Pushing the Boundaries Between the Digital Publics and Privates In the City-Surveillance Matrix
Symposium:
- ISEA2011: 17th International Symposium on Electronic Art
- More presentations from ISEA2011:
Session Title:
- The Art of Software Cities
Presentation Title:
- Pushing the Boundaries Between the Digital Publics and Privates In the City-Surveillance Matrix
Presenter(s):
Venue(s):
Abstract:
Panel: The Art of Software Cities
Digital and mobile technologies create a sparkling blanket of diodes, silicon and lenses over cities, reconfiguring understandings of both physical and digital space. While the interfaces of this diverse set of technologies, from cctv cameras to smart phones, are layered with active-matrices that are sensitive to our actions and/or desires, they also become the entry points into a matrix of databases that are just as actively used to re-organize public and private life.
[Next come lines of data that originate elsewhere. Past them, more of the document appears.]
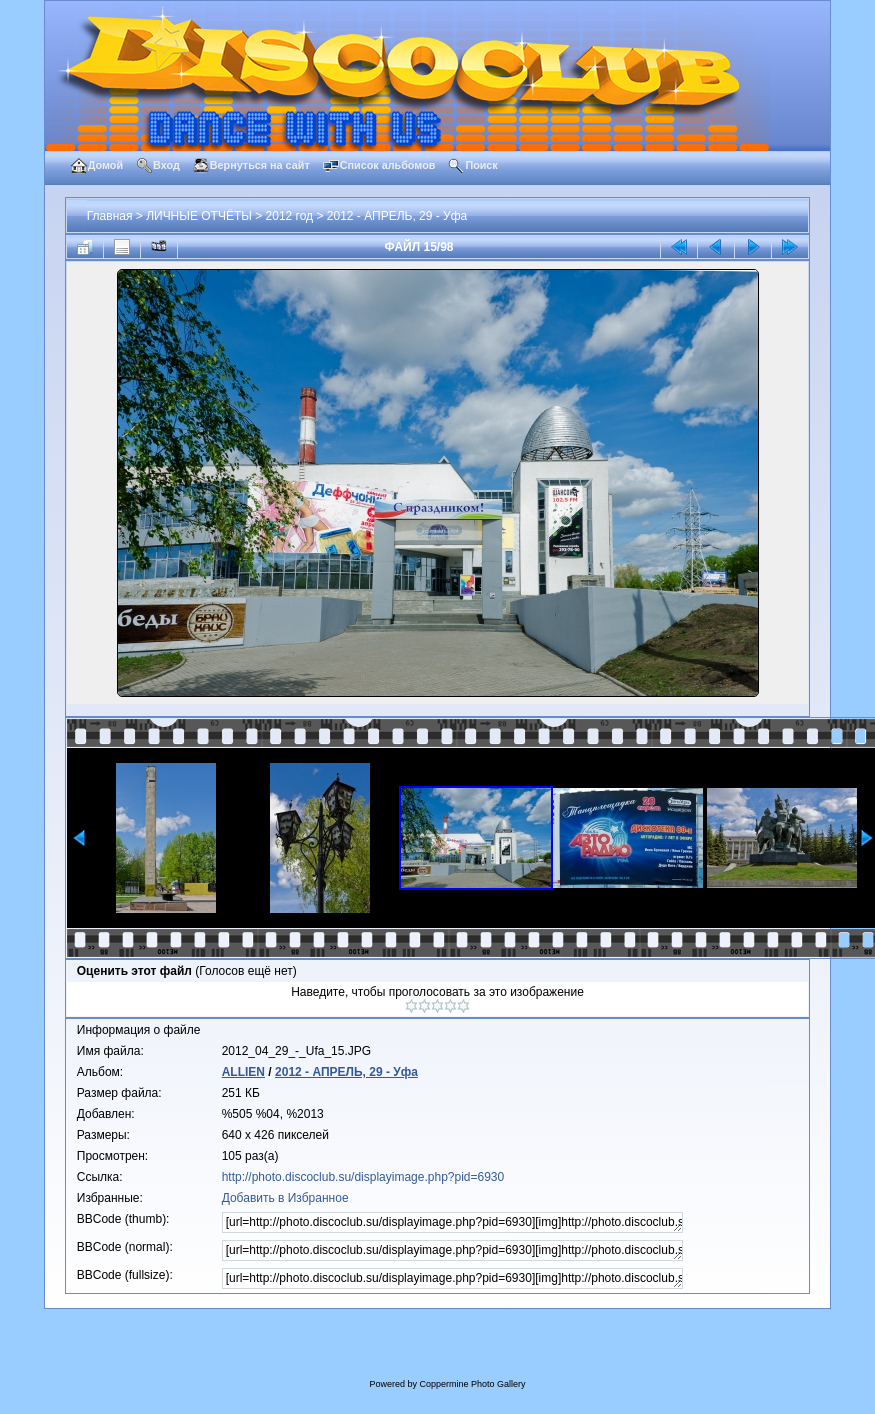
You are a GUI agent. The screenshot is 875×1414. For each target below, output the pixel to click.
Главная (110, 216)
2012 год (290, 216)
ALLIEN (243, 1072)
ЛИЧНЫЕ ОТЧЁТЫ (199, 216)
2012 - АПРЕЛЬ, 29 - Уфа (397, 216)
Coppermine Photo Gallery (472, 1384)
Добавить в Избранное (285, 1198)
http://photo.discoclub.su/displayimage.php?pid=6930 (363, 1177)
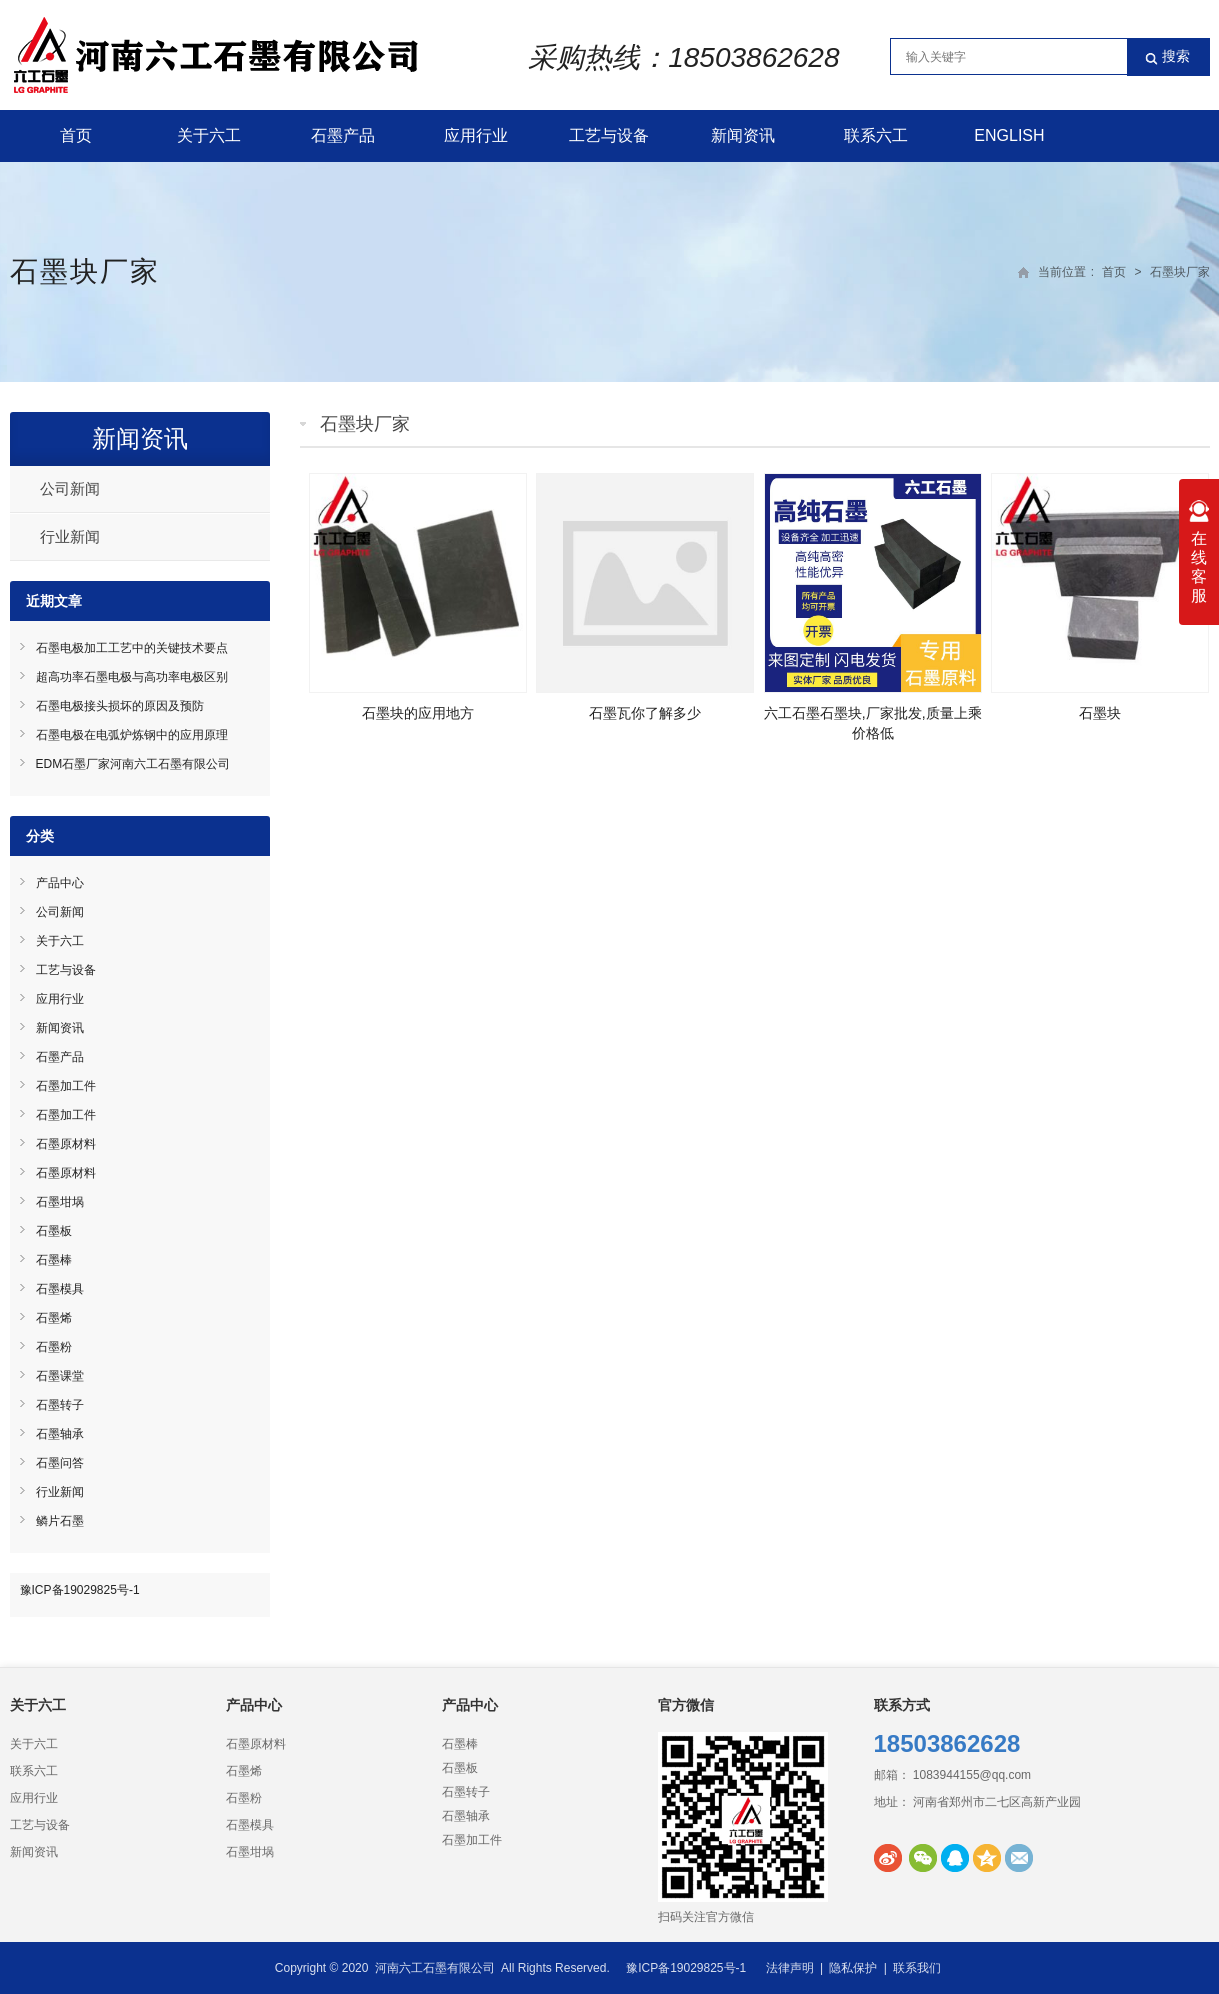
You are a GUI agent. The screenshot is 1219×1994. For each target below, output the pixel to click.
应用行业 (476, 135)
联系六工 (876, 135)
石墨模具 (60, 1289)
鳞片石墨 (60, 1521)
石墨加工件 (66, 1086)
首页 (76, 135)
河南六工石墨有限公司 (435, 1968)
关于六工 (209, 135)
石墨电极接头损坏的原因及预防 (120, 706)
As Christian Andersen notes “public participation in the city as software is mostly characterized by either surveillance or configuration”, suggesting that these configurations cannot be accounted for without addressing the surveillance aspects and vice versa. Computer scientists, companies and artists have tackled this underlying city-surveillance matrix in different ways. The objective of this talk is to explore some of the different approaches to engaging or disengaging with this city-surveillance matrix. We will start our investigation with an analysis of the construction of the surveillance and location privacy problem in computer science. Researchers of privacy and surveillance have dug into methods for making individual’s traces in the city invisible or anonymous in response to the matrix of surveillance. In doing so, they render the digital public as a risky place full of “powerful and strategic adversaries”. They put their focus into creating an invisible or unidentifiable private space in the public, imagined as something separate from the public that this private is disentangled from. A similar desire to create anonymity or unidentifiability is seen in the work called I.-R.A.S.C. of U.R.A./FILOART, an infra-red DIY device which protects against infra-red cameras.
As the city-surveillance matrix is used more and more by companies as a one-to-one representation of our actions and desires and of mechanisms of discipline, these privacy technologies make sense and are indispensable. However, as David Phillips underlines, “location privacy” “may be an inadequate frame through which to understand these issues and to fashion appropriate responses.” Instead, he sees the problem in the creation of a digital public which is dominated by commercial activity and general privatization. The location privacy approach favors disengagement, leaving the public up for grabs. Here, Michelle Teran’s work ‘Buscando al Sr. Goodbar’ provides an alteranative strategy to collectively narrate digital cities, questioning the use of the city-surveillance matrix to re-create private and public absolutes and to claim that the only public is the one that is commercial or privatized. Finally, we will look at eye’em, a mobile application for bringing “together mobile photographers from all over the world to create a stream of mutual inspiration and creative expression”. We will look at the way in which this application blurs the lines between the public and private. The application allows its community of users to collectively create a new semantics, questioning our conception of an “event” in the city, expanding it from its classical description as a crossing point of place and time. We will analyze eye’em’s conception of participation, as well as its relation to labour and privatization in the city-surveillance matrix.